Visão
Nasci no ano do Big Brother, fantástico Orwell. Nunca tive problema algum de saúde durante toda minha vida. Nunca possui uma alergia. Nada me atinge. Nada. Apenas a luz. E o que mais existe nesse mundo além de luz?
Existia além de mim, apenas umas duas meninas naquela sala. Estava escuro e todos nós apertávamos os olhos como se refletores fossem postos na nossa frente. Um homem calvo me chama com seu dedinho indicador. Eu sempre quis usar jaleco. Acho lindo. E um dia sonhei em ser oftalmologista, mas num deu. O velho de jaleco invejável não me disse nada de novo e logo na saída percebi que, além das meninas, existia uma senhora de roupas sujas e bengala velha diante da porta. Ela também usava óculos, uns três óculos, no mínimo. Era estranho, mas prossegui.
Comecei a perceber que a mesma senhora se repetia em vários cenários, ora em um cachorro de óculos, ora em um poste alto da Avenida Central. Era muito estranho. Tudo é muito estranho. Um dia, o sol começou a se apagar diante dos meus olhos e toda dor parou. Aliás, num via nada diante de mim, só na minha cabeça. E um dedo me chamou pelo ombro:
- Menino.
- Oi?
- Sou eu.
- Quem?
- Seu destino.
- Meu o quê?
- Eu sou aquela senhora.
- Você? O que quer?
- Vim te guiar.
- Não preciso de guia.
- Precisa sim. Está diante de um buraco e não imagina o quão é fundo.

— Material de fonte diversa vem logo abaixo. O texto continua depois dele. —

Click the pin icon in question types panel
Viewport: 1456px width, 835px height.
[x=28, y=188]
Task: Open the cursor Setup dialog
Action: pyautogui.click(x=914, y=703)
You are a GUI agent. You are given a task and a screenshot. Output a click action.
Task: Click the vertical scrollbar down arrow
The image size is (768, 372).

- Talvez eu precise mais do que um guia.
- Do que você precisa?
- Luz que não doa em meus olhos, imagens que não sejam estranhas e amor que não doa no peito.

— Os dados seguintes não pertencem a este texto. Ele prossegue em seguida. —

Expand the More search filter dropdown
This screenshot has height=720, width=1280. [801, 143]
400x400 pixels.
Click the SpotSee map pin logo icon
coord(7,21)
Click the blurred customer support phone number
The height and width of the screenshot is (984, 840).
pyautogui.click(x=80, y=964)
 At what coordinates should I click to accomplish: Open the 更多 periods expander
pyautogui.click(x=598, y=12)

- Desculpe. Você merece o buraco.
Tato
Em contraposto ao ato de observar, está o ato de tocar. Um ato extremamente delicado, suavo, lento e de extrema concentração. O toque, de tão sutil que possa ser, às vezes assusta. Existe o toque que machuca, o que consola, o que descobre, o que envolve, o que aponta, o que mistura, o que bagunça, o que afaga, o que amarga, o que transporta, o que falta e aquele me mata. Além de outros. Tem o toque que nada toca e o toque do tique-taque. Tantos toques. Mas o instante em que se passa do lançamento em vão das mãos ao seu primeiro contato com uma superfície é que se transforma em algo mágico. Naquele instante, todo um universo de objetos, texturas, formas, estados e reações são imaginadas. Ao alcançar seu alvo, os dedos passam a ser conectores de dois corpos. Passam a ser os olhos do corpo e da alma. Reconhecer algum objeto deve ser tão prazeroso quanto descubrir coisas novas. Afinal, estamos nessa descoberta o tempo todo.